Well it has been three weeks for my son at preschool and he is still there. Yeah I wasn’t sure how it would go but God is always good. We have had two rough days but they love him and he loves going. It has been one week for Bret he seems to like school. We are getting along well. Brayden wants us to go pick him up over the big bridge. We got a web cam this week so we could see him when we talk and it has been fun playing with it. Hayley tried out for middle school worship team today. Wow it is so good being a mom. I'm not sure who was more nervous. Heather and I hide around the corner and tried to listen. We have to wait to hear but she is very excited. I have been trying to prepare her that she might not make it. It was interesting today at church Ed was saying that sometimes when you read the Bible words just seem to jump out at you. That has been my quiet time this week. I shared with Heather that when Bret is gone I feel closer to God than any other time. I’m not sure why that is. God just fills my heart when my husband can’t and I look forward to hearing from him in this season. I look forward to sharing what God give me this week with you soon.

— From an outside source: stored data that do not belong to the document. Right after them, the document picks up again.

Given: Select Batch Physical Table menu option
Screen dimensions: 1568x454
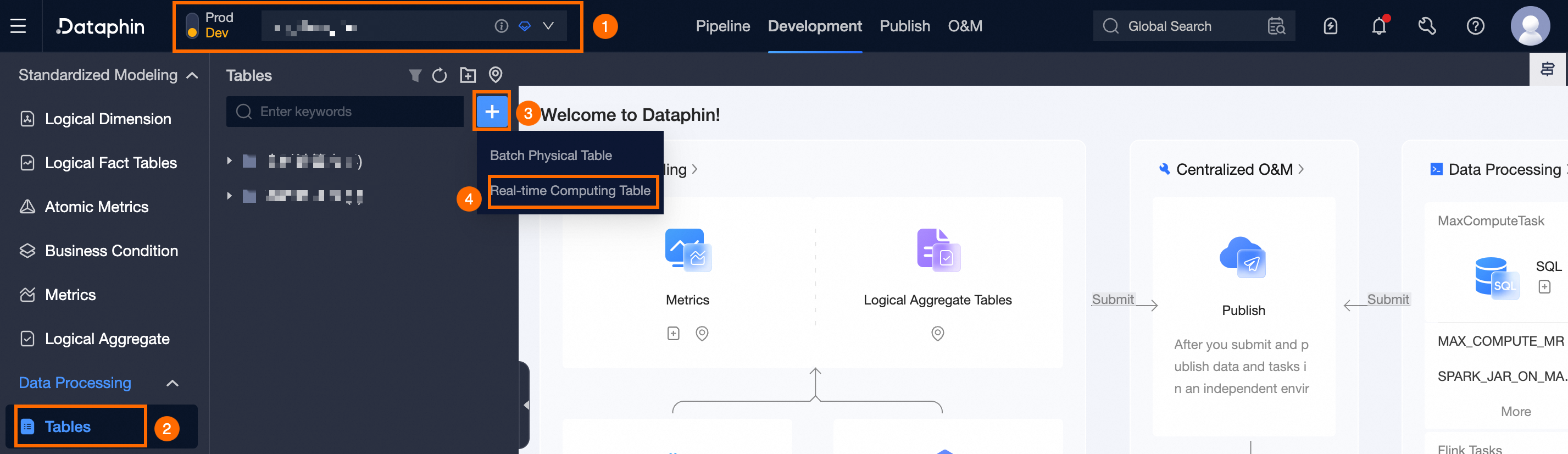Looking at the screenshot, I should [x=551, y=156].
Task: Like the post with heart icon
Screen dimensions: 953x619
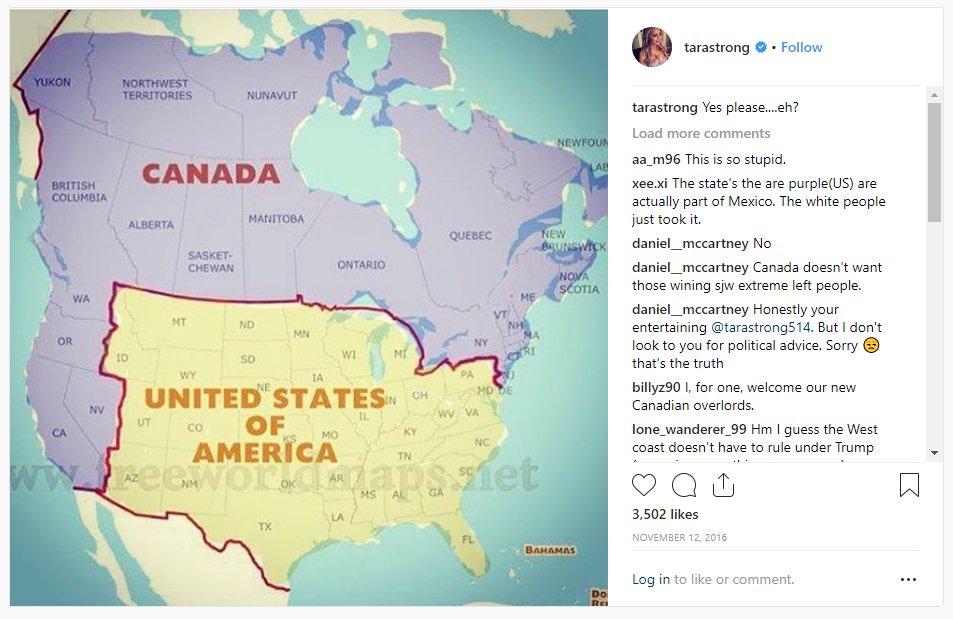Action: click(644, 485)
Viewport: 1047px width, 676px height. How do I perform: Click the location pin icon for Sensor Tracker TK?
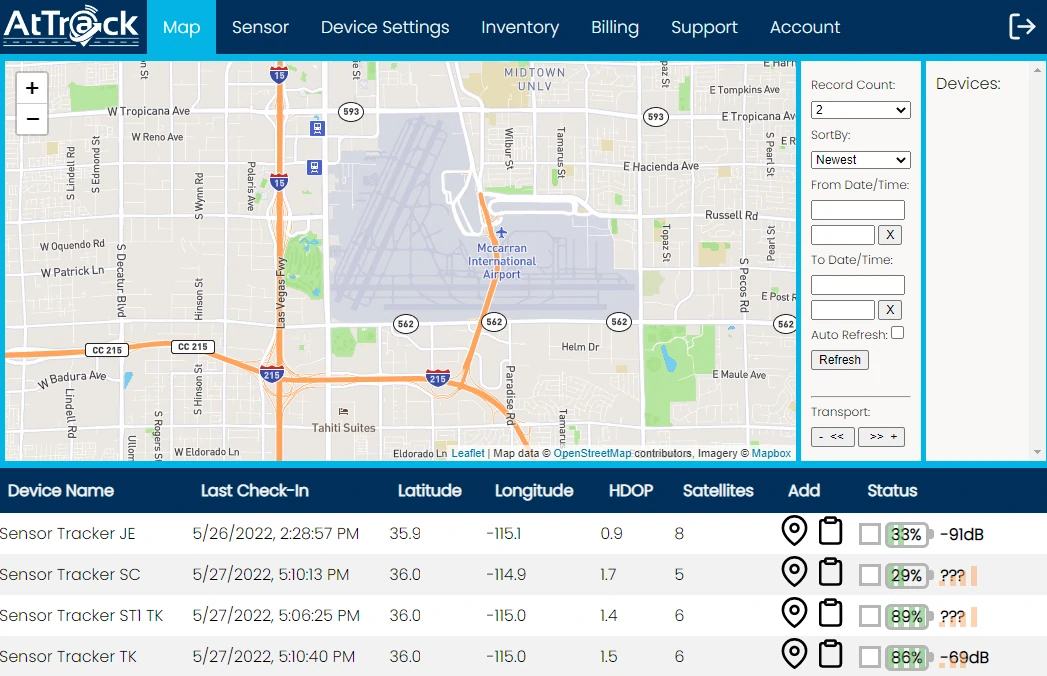[794, 655]
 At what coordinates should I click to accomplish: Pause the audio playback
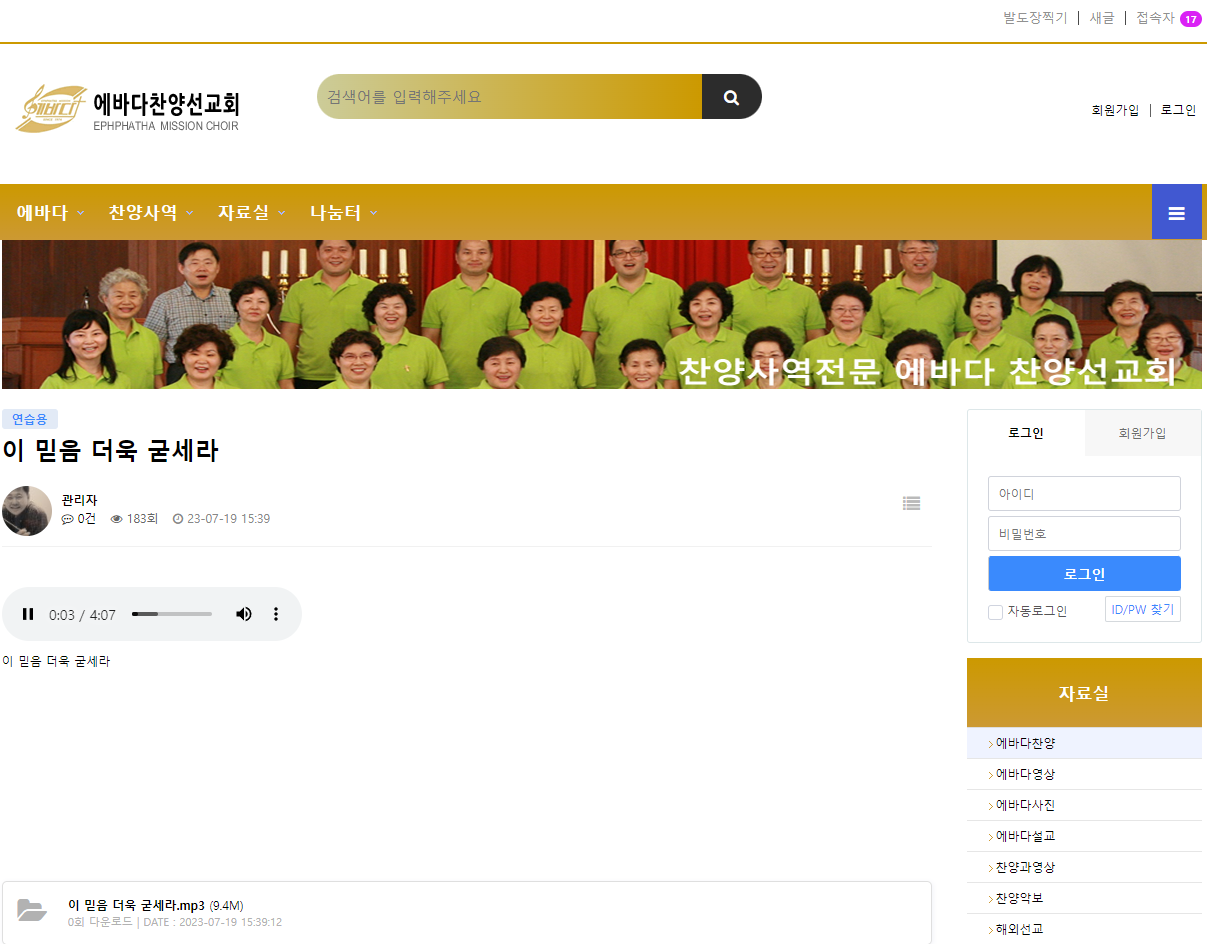29,614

As I re-read this I don’t know why I blog it is really just me rambling on. I will try to be more focused.



Oh one more thing the best part of this week the OFFICE

Monday, September 10, 2007

BIG GIRLS DON'T CRY

As I sit to write this today. I am listening to Fergie song Big girls don’t cry . As I am getting ready for this weekend I am trying to remind myself of those words. Saturday morning Bret leaves for Rhode Island for 10 weeks than he will return the weekend before Thanksgiving. Bret will than move to lovely Lemoore. We will than see him hopefully 2 weekends a month. He will be there till February or March than deploy for 8 months. When we learned of this last April what could I do I said we will make it work. But as this weekend approaches this pill seems harder to swallow. Please friends if you see me in church and I seem wet at the eyes just look away or you could be in for a big cry. As the song says it’s time to be a big girl now. After all the deployments and goodbyes it never gets any easier.

Tuesday, September 4, 2007

Brayden First Day at Preschool



Well today was Brayden’s first day at preschool. I spent most of last night not sleeping, with thoughts and prayers that he would have fun and play nice.. Anyway as I sweated through the night I finally decide at 5 to get up and get on my knees. As I prayed I wasn’t sure how else to ask God to be present with Brayden and help him today, so than I started praying for all of the other children who would be with him today. So I woke up all of the children who had slept in my room. I took Hayley and Alyssa to school than Brayden and I came home a got ready. It was very funny he wanted me to do his hair. After I spiked it up he looked at me and said I need a man’s hair cut. We went to school and as I left I prayed that the pick up would be smooth. I almost called twice to see if he was being good but I thought no they will call if they need me. Well I picked him up and they said nothing but wonderful things. He was a good listener and he followed directions he shared toys. They said he was very talkative and that he had a big vocabulary. As they told me I almost started to cry. This afternoon I Thank you God for today.